Titus apartó el trapo. Ella trató de concentrarse, de invocar la magia. Pero no apareció niebla alguna. Buscó dentro de sí la chispa, la emoción que encendía su poder. Para quitar la vida, necesitaba rabia. Para sanar… necesitaba amor.

Anvar.

El miedo de perderlo encendió su magia. En sus dedos surgió una bruma verde que envolvió la herida. En segundos, el daño desapareció. El joven soldado sacudió la cabeza, asombrado.

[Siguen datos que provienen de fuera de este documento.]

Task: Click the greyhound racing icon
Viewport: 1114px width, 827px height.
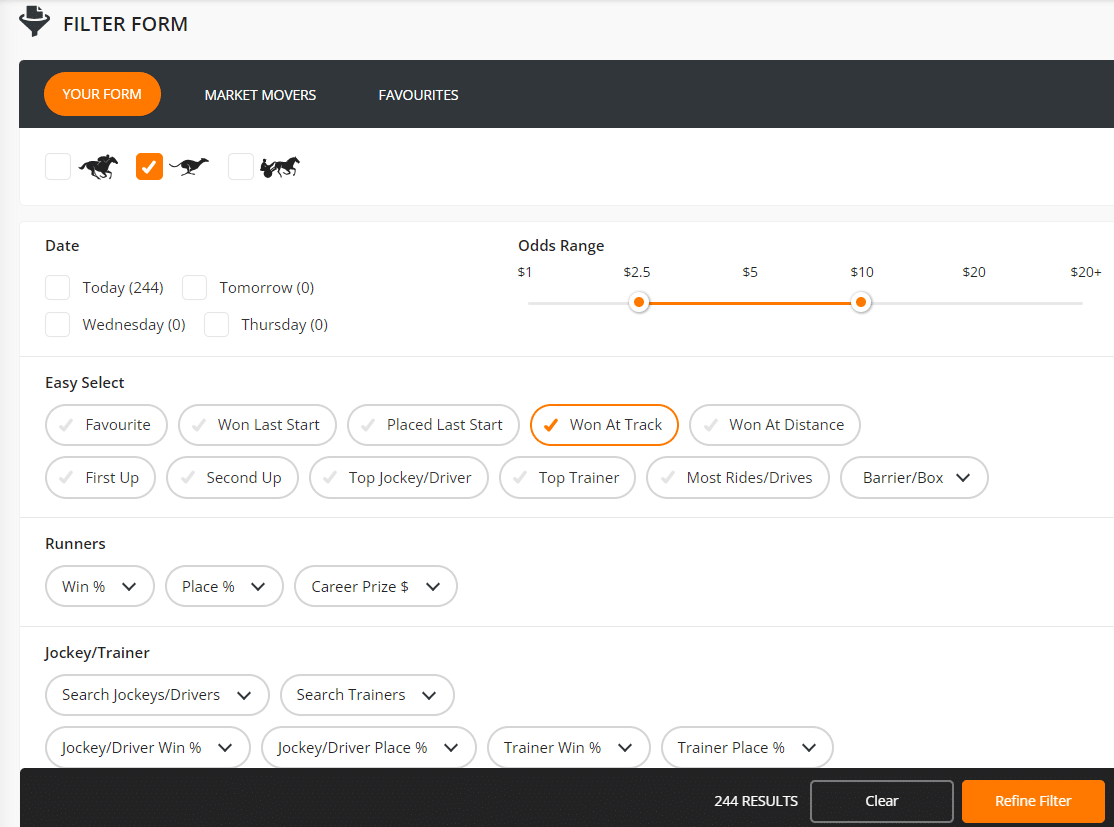Action: 189,167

—¡Increíble! Nunca vi algo así. Solo había escuchado historias sobre los verdaderos sanadores.

—Una razón más para que vaya a la campaña —dijo Evelina, erguida con orgullo.

Titus tiró el trapo sobre la armadura.

—Eso no prueba nada. Es tu segunda sanación hoy. ¿Te sientes débil? ¿Mareos, náuseas?

—No. Me siento bien.

—Digamos que tuviste suerte —se incorporó con un suspiro—. Ahora ve a descansar y deja de jugar a la gran sanadora. En la guerra corre sangre por ríos. No tienes idea de los horrores que allí te esperan.

Evelina comprendió que Titus no desobedecería al rey. Bajó la vista, enfadada, y reparó en la armadura. Entonces, una idea temeraria cruzó su mente.

—¿Cuándo parten?

—Al amanecer. Anvar no quiere perder tiempo.

—Bien. Llevaré la armadura a lavar. Que al menos vaya limpia —agarró el peto y salió con rapidez.

Y sí, fue a la lavandería… pero no con la intención de limpiar por bondad. Frotó cada pieza hasta dejarla reluciente. Luego, tomó unos pantalones y una camisa de hombre, aún húmedos, colgados en una cuerda. Pasó el resto del día adaptando las prendas a su cuerpo. Iría a esa maldita guerra. Y si llegaba el momento, salvaría al rey.

Tras la cena, desde la ventana de su cuarto, observó la agitación junto a los establos. Criados corrían, llenaban los carros, preparaban provisiones. Todo indicaba que la partida era inminente.

La puerta crujió detrás de ella. Evelina se giró, ilusionada, esperando ver a Anvar. Pero la desilusión la envolvió como hielo. Claro… ¿por qué el rey vendría a sus humildes aposentos?

Era Elizar. Se acercó con descaro y la atrajo hacia sí.

—¡Cuánto te he extrañado, pajarita! ¿Ya sabes que me voy a la guerra?